# What did you name your HHP facilities?



## Rosch (Nov 16, 2021)

For my island rep, I just went with pretty generic ones, but keeping the name of my island.

School - Flexmont University
Restaurant - Flex-taurant
Cafe - Cafe Flexmaunte
Hospital - Flexmont Clinic
Boutique - FLEX IT!

For my 2nd character, I went with something unconventional.

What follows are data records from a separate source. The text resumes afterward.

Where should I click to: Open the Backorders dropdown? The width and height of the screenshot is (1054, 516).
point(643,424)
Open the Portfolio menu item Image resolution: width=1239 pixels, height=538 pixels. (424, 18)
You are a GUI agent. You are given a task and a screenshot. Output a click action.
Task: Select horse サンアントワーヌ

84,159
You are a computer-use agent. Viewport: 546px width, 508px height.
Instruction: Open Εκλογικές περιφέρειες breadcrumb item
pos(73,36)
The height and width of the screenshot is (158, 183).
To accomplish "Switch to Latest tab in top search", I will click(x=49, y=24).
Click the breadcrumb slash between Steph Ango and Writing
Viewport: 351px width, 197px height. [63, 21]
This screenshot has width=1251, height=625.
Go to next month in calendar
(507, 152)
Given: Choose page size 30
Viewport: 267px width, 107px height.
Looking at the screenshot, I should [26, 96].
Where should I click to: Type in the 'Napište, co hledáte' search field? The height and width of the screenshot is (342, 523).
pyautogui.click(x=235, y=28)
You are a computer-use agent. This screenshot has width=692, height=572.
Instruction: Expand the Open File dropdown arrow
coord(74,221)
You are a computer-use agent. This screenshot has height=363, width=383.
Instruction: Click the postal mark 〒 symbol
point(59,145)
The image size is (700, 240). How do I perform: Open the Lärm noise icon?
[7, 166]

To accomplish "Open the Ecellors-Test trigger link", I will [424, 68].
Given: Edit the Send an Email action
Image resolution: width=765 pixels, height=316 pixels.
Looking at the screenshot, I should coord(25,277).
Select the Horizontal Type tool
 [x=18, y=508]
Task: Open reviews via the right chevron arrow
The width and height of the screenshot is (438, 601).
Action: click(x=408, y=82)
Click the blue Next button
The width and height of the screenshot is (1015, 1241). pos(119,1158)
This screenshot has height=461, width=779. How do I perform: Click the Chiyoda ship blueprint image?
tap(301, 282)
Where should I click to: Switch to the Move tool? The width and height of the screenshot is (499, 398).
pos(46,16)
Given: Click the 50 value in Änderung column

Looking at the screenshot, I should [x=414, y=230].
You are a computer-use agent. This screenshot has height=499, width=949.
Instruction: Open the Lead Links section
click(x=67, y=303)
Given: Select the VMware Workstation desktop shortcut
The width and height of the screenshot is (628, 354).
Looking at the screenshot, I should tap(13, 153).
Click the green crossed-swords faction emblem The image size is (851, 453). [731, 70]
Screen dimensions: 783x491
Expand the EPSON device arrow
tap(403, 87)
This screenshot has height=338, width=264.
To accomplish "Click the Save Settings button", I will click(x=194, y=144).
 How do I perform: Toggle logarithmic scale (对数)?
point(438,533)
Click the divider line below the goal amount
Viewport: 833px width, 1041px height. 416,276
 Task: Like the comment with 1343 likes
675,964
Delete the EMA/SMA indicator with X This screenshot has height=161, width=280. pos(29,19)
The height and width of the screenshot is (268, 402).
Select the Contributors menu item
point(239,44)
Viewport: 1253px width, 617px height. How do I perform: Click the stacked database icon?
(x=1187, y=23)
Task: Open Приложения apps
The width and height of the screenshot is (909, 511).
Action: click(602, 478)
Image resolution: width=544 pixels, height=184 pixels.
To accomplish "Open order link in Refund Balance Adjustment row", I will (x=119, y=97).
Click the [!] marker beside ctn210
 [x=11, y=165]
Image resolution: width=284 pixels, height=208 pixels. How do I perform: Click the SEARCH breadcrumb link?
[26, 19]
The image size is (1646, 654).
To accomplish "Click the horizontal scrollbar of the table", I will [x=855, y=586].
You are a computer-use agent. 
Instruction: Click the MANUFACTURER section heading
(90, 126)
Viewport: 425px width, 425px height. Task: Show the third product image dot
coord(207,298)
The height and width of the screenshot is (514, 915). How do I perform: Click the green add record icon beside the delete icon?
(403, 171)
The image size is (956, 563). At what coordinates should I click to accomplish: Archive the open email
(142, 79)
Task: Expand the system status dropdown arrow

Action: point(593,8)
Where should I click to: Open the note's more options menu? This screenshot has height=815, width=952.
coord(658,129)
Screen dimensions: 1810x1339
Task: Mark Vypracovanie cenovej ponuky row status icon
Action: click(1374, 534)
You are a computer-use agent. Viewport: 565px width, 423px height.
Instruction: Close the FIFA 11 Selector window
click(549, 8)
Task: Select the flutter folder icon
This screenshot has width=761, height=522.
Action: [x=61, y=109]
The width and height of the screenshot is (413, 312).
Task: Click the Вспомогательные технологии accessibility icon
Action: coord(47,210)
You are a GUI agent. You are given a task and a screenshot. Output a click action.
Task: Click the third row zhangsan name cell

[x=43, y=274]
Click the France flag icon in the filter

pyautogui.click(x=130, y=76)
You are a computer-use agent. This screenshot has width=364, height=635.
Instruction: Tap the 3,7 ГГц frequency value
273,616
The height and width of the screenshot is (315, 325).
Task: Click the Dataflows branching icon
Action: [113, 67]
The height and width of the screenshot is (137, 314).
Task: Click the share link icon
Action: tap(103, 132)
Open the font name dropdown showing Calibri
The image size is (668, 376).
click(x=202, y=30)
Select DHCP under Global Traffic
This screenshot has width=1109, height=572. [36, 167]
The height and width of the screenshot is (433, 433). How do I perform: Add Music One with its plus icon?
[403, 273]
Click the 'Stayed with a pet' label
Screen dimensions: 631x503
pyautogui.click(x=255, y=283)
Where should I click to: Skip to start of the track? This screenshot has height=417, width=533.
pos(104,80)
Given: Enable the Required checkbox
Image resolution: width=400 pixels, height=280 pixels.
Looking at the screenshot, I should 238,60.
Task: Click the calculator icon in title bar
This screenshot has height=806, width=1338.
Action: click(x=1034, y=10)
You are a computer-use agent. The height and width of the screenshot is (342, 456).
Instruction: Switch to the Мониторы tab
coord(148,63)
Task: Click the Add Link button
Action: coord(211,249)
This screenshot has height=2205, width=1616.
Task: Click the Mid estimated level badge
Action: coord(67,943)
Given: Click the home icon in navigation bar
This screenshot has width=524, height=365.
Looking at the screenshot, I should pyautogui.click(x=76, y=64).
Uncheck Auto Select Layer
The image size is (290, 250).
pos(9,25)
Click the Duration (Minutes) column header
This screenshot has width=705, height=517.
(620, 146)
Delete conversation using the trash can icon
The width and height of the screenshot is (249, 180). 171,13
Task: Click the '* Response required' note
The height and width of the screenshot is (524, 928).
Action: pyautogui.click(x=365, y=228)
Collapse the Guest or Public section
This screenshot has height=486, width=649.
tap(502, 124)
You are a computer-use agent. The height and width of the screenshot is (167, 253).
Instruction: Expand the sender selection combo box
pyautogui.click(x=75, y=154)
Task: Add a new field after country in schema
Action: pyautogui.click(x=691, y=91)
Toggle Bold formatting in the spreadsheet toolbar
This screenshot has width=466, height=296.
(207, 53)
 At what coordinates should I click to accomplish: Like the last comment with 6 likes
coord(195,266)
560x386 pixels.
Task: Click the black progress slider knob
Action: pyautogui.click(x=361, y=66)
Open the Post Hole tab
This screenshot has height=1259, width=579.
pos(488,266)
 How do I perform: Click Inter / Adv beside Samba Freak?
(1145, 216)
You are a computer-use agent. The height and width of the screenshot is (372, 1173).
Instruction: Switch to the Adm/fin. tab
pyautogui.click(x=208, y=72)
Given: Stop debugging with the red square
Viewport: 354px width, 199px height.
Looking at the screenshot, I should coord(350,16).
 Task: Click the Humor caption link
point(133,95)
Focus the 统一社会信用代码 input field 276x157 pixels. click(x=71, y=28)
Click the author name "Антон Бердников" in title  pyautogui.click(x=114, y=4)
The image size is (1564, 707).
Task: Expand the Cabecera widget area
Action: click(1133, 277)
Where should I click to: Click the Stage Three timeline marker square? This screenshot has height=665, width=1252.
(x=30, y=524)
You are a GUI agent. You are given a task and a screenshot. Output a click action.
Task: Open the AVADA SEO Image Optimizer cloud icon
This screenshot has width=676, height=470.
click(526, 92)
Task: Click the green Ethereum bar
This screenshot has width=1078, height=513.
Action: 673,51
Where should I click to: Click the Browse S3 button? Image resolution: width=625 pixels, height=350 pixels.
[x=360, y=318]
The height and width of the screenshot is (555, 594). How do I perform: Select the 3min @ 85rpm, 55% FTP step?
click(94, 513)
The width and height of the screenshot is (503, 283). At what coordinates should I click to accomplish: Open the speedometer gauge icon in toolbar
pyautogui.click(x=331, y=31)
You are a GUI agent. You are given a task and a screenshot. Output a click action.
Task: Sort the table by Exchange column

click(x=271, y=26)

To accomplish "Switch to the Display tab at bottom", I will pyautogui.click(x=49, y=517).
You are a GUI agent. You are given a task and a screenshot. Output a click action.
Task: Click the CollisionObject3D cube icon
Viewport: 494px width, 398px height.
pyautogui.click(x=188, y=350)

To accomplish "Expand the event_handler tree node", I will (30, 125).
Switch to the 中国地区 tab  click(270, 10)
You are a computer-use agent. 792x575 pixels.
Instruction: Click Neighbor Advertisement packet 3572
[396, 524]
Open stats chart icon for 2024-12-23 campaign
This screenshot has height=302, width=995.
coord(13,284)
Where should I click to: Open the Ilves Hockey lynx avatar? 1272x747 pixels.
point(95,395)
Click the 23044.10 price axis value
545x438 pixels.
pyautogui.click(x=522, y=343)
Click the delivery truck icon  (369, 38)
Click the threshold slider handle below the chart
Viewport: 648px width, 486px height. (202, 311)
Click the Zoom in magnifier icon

School - Flexmont Study Hall
Restaurant - Eat Me
Cafe - Coffeeness

Haven't unlocked the hospital and Boutique yet.
So, what are yours?


----------



## Imaginetheday (Nov 16, 2021)

Flutterby School
Flutterby Fine Dining

my island is Flutterby.

I am in no way original.  Maybe I’ll do better with the cafe.


----------



## Crowsie (Nov 16, 2021)

Etudé Academy 
The Pickled Plum
(I haven't built my cafe yet lol)
St. Hildegard Medical
[not at the boutique]


----------



## Paperboy012305 (Nov 16, 2021)

I didn't name them anything, I just went with the name later. If I did I'd go with the island name idea.


----------



## ~Kilza~ (Nov 16, 2021)

My naming follows a similar theme to my island name (as in, all Bolts related):

*School:* Coop's Knowledge Hall
*Restaurant:* Joseph's Poutine Shack
*Cafe:* Pally's Ice Cream Cafe
*Hospital:* Kucherov LTIR Hospital (I did want to name it the Cap Circumvention Clinic, but it was one letter too long, rip)
*Apparel Shop:* Bolts Bling


----------



## CrankyCupcake (Nov 16, 2021)

School - School of Life
Cafe - The Coffee Cats
Restaurant - Food for Happy Thoughts
Hospital - Island Medical Centre
Boutique - Your Little Shop

Monique teaches every subject at the School of Life.

I wanted the names to be kind of cute and happy. Because AC is my escape. In an alternate reality, I would've named the restaurant Risky Business and the hospital Final Destination.


----------



## Moonlight. (Nov 16, 2021)

i just used name generators for everything except the school tbh

*school:* magic academy
*restaurant:* sweet tooth (it's a pink retro dinner that only serves desserts)
*cafe:* urban delight
*hospital:* lakeside clinic
*boutique:* midnight chic


----------



## Ruby Rose (Nov 16, 2021)

My school is Daguerreo, named for the library in Final Fantasy IX with a design inspired by it, and my restaurant is named Chrono Rabbit after the pink/black eatery of the same name from the game Catherine.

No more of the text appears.